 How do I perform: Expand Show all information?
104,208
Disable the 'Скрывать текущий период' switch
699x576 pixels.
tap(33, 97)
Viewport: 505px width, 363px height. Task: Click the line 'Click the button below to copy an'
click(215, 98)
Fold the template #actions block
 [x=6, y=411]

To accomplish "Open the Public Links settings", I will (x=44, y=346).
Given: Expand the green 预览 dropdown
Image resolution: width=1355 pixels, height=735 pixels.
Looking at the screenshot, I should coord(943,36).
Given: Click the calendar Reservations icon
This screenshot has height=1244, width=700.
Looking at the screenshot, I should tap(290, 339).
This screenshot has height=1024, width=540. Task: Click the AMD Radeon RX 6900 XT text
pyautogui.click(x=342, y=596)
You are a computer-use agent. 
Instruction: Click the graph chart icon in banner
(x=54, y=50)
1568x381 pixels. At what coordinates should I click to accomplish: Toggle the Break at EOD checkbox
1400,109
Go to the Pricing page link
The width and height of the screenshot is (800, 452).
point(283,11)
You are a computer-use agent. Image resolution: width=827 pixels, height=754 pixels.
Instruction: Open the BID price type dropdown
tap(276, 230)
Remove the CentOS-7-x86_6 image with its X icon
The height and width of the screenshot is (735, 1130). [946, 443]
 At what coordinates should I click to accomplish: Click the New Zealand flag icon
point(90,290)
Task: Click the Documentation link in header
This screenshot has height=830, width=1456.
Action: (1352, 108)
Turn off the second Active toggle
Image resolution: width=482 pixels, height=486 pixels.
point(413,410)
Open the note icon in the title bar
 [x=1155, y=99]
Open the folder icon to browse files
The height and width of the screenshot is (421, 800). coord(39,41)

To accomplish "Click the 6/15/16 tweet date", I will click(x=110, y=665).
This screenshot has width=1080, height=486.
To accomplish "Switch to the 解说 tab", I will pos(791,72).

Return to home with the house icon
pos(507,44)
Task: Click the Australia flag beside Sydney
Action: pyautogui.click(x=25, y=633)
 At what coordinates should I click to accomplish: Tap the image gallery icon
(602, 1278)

**INSTRUCTIONS FOR THE TASK**
Repeat the listing above in full, word for word.

**TASK ANSWER**
 How do I perform: Expand Show all information?
104,208
Disable the 'Скрывать текущий период' switch
699x576 pixels.
tap(33, 97)
Viewport: 505px width, 363px height. Task: Click the line 'Click the button below to copy an'
click(215, 98)
Fold the template #actions block
 [x=6, y=411]

To accomplish "Open the Public Links settings", I will (x=44, y=346).
Given: Expand the green 预览 dropdown
Image resolution: width=1355 pixels, height=735 pixels.
Looking at the screenshot, I should coord(943,36).
Given: Click the calendar Reservations icon
This screenshot has height=1244, width=700.
Looking at the screenshot, I should tap(290, 339).
This screenshot has height=1024, width=540. Task: Click the AMD Radeon RX 6900 XT text
pyautogui.click(x=342, y=596)
You are a computer-use agent. 
Instruction: Click the graph chart icon in banner
(x=54, y=50)
1568x381 pixels. At what coordinates should I click to accomplish: Toggle the Break at EOD checkbox
1400,109
Go to the Pricing page link
The width and height of the screenshot is (800, 452).
point(283,11)
You are a computer-use agent. Image resolution: width=827 pixels, height=754 pixels.
Instruction: Open the BID price type dropdown
tap(276, 230)
Remove the CentOS-7-x86_6 image with its X icon
The height and width of the screenshot is (735, 1130). [946, 443]
 At what coordinates should I click to accomplish: Click the New Zealand flag icon
point(90,290)
Task: Click the Documentation link in header
This screenshot has height=830, width=1456.
Action: (1352, 108)
Turn off the second Active toggle
Image resolution: width=482 pixels, height=486 pixels.
point(413,410)
Open the note icon in the title bar
 [x=1155, y=99]
Open the folder icon to browse files
The height and width of the screenshot is (421, 800). coord(39,41)

To accomplish "Click the 6/15/16 tweet date", I will click(x=110, y=665).
This screenshot has width=1080, height=486.
To accomplish "Switch to the 解说 tab", I will pos(791,72).

Return to home with the house icon
pos(507,44)
Task: Click the Australia flag beside Sydney
Action: pyautogui.click(x=25, y=633)
 At what coordinates should I click to accomplish: Tap the image gallery icon
(602, 1278)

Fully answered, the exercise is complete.